Pandemic Leveling Playing Field Between Banks And FinTechs?

Pandemic Leveling Playing Field Between Banks And FinTechs?

The battle between traditional financial institutions (FIs) and tech-nimble FinTech challengers has been a pitched one.

As marquee names like Morgan Stanley, Citi and others have competed with the likes of Robinhood for share of mind and share of wallet, the battle lines have been drawn around delivering services digitally, sometimes in an automated fashion. Online-only companies have promised higher fees on accounts, zero commissions on investment trades and app-based ecosystems to deliver those offerings.

But according to at least some observers, the pendulum has been swinging toward the traditional behemoths of banking – those with physical branches and call centers – as the coronavirus and the recession have spurred individuals, families and enterprises to seek safe haven with big, time-tested firms.

As reported by Bloomberg, Morgan Stanley CEO James Gorman said at his company’s U.S. Financials Conference on Tuesday (June 9) that “there were some major outages with some of the new online robo players. That doesn’t work. You can’t not access your account for several days.”

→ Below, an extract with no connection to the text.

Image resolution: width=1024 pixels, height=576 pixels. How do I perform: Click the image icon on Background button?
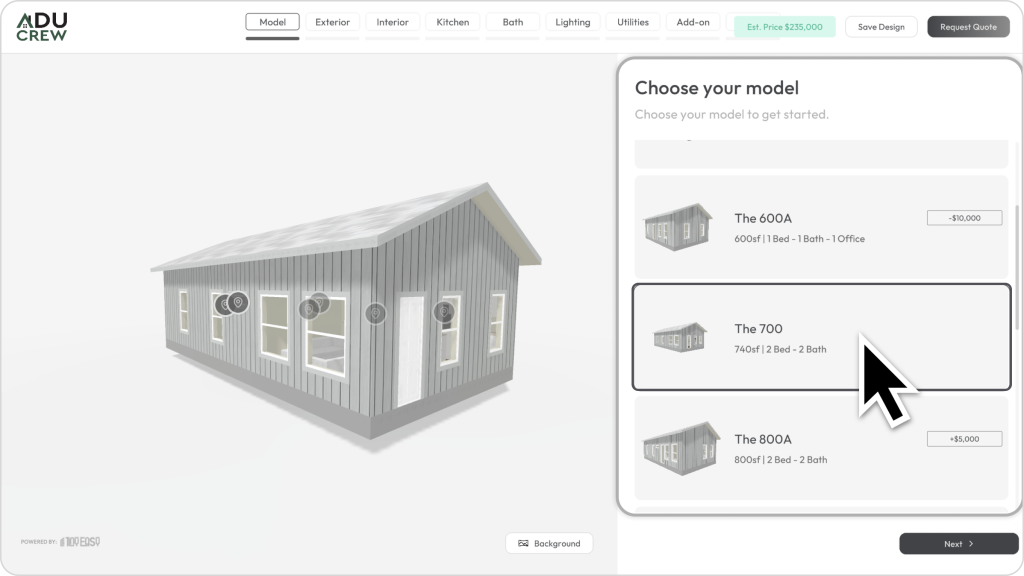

That statement seems to be a nod to outages seen with online brokerage Robinhood over the past several months. In the latest such event, earlier this month, on June 3, the app was down, and at least some options orders could not be executed. In other examples, back in March, the company logged three outages in a single week.

In some evidence from that Morgan Stanley conference that larger, traditional players have been gaining ground, Dean Athanasia, who helms consumer and small business operations at Bank of America, said customers had opened as many as 300,000 new investment accounts on the Merrill Edge platform. And separately, Citizens Financial Group said through remarks by Brendan Coughlin, head of consumer banking, that in the mortgage industry, “a lot of the non-banks are having some real challenges at the moment.”

Draw a line to connect those comments and it seems that consumers gravitate toward the comforts of business models that have been tested by recessions.

As we noted earlier this year in the AskPYMNTS series report, “What is a Bank: What U.S. Consumers Think About the Key Issues Driving the Connected Economy,” some old-school definitions of banking hold sway when individuals are asked what banking is all about.

The roughly 1,300 consumers we surveyed said that 36.8 percent see banks as institutions that store money securely, roughly 35 percent state that banks are institutions for saving and earning interest on deposits, and another 27 percent state that banks are institutions that provide loans and make investments.

And, as the Federal Reserve reported last week, deposits at U.S. commercial banks were up 5.3 percent through the middle of March, and the 25 largest banks in the U.S. have gained $500 billion in deposits since the end of 2019.